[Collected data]
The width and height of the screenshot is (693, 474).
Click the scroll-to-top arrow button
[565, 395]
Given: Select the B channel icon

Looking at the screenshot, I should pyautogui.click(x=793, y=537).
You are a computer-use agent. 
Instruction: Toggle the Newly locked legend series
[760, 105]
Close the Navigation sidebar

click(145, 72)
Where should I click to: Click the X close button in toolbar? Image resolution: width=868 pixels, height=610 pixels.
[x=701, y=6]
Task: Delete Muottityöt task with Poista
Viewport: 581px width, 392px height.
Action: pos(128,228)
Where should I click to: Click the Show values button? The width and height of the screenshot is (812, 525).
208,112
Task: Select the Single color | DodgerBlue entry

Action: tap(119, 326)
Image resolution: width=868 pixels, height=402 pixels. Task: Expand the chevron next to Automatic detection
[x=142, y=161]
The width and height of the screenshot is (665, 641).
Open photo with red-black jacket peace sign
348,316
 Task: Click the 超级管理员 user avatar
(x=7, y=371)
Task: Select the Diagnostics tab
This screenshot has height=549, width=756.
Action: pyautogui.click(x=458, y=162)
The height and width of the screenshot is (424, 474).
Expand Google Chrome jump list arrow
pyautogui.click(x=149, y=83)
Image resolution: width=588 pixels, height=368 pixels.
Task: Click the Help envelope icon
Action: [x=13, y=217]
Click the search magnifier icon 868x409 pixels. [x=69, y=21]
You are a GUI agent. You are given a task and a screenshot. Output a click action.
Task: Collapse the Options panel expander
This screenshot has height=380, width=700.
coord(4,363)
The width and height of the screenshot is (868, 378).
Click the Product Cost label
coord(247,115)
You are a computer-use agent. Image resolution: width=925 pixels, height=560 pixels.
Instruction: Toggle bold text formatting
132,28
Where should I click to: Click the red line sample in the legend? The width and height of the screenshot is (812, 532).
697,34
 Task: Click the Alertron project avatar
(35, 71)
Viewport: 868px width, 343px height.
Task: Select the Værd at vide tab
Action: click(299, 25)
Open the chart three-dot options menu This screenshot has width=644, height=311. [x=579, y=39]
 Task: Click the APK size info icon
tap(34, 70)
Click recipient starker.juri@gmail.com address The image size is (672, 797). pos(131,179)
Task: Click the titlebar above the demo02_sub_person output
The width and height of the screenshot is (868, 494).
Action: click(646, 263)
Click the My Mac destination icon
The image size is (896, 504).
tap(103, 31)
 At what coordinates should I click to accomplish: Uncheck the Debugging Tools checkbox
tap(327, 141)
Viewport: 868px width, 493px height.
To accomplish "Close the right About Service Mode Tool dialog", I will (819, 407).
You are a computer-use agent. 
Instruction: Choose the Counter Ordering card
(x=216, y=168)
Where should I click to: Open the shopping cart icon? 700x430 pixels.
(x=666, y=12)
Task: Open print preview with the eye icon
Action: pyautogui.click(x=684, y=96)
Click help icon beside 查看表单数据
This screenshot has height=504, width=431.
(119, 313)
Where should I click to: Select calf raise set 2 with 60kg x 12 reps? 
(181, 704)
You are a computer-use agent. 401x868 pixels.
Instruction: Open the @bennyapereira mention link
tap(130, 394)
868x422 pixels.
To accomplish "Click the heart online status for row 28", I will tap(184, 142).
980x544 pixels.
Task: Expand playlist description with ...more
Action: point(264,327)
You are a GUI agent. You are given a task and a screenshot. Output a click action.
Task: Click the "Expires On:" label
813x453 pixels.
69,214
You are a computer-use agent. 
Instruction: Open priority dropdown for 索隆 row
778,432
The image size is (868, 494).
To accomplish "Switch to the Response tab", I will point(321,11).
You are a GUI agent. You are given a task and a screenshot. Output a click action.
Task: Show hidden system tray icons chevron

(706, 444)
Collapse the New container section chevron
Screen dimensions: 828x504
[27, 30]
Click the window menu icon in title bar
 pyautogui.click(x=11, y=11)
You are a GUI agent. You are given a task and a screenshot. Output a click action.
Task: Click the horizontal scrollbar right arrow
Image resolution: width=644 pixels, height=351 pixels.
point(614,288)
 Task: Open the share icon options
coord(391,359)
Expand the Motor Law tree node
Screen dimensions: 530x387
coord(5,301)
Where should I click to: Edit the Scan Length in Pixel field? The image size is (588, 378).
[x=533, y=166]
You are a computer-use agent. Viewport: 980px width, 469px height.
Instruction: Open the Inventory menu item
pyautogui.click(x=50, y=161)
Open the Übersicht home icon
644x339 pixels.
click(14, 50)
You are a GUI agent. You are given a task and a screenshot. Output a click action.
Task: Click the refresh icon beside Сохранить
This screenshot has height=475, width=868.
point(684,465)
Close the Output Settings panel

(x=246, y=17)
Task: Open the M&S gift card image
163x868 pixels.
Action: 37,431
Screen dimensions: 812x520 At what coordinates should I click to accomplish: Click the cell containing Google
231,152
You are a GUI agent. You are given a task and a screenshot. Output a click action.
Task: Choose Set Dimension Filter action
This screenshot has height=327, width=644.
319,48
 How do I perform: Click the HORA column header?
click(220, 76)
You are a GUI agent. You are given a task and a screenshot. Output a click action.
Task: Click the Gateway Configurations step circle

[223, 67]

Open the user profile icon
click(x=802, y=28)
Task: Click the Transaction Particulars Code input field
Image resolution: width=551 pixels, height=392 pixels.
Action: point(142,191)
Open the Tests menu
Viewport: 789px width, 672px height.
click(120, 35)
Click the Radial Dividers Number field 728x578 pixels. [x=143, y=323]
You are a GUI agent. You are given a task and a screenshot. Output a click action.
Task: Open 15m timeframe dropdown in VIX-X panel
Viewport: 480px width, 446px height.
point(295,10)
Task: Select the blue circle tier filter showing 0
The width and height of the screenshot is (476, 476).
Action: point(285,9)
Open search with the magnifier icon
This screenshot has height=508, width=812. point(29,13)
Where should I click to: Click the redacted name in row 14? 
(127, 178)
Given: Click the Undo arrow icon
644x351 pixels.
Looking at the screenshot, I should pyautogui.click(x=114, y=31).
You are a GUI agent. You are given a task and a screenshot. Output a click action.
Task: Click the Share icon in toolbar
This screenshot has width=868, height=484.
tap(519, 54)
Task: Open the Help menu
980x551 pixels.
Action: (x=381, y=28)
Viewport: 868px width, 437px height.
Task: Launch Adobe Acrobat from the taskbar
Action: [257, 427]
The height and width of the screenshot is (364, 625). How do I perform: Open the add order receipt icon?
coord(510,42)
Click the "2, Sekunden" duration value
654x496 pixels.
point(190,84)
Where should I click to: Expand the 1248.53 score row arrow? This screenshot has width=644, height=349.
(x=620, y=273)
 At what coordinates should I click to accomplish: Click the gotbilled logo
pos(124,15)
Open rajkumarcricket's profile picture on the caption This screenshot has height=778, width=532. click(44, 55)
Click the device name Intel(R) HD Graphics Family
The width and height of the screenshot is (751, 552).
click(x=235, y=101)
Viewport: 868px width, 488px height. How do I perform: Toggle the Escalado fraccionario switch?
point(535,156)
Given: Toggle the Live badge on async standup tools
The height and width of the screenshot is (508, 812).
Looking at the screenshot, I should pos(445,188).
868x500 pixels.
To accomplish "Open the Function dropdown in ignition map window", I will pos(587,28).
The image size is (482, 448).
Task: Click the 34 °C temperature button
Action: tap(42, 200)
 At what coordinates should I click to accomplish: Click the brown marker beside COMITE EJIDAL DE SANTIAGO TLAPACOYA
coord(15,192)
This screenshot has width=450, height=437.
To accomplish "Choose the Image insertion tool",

• _TASK DESCRIPTION_:
Retype the portion of the data above that starts on the line with "Task: Click the refresh icon beside Сохранить" and finishes on the line with "Click the Radial", including both of those lines.

• _RESULT_:
Task: Click the refresh icon beside Сохранить
This screenshot has height=475, width=868.
point(684,465)
Close the Output Settings panel

(x=246, y=17)
Task: Open the M&S gift card image
163x868 pixels.
Action: 37,431
Screen dimensions: 812x520 At what coordinates should I click to accomplish: Click the cell containing Google
231,152
You are a GUI agent. You are given a task and a screenshot. Output a click action.
Task: Choose Set Dimension Filter action
This screenshot has height=327, width=644.
319,48
 How do I perform: Click the HORA column header?
click(220, 76)
You are a GUI agent. You are given a task and a screenshot. Output a click action.
Task: Click the Gateway Configurations step circle

[223, 67]

Open the user profile icon
click(x=802, y=28)
Task: Click the Transaction Particulars Code input field
Image resolution: width=551 pixels, height=392 pixels.
Action: point(142,191)
Open the Tests menu
Viewport: 789px width, 672px height.
click(120, 35)
Click the Radial Dividers Number field 728x578 pixels. [x=143, y=323]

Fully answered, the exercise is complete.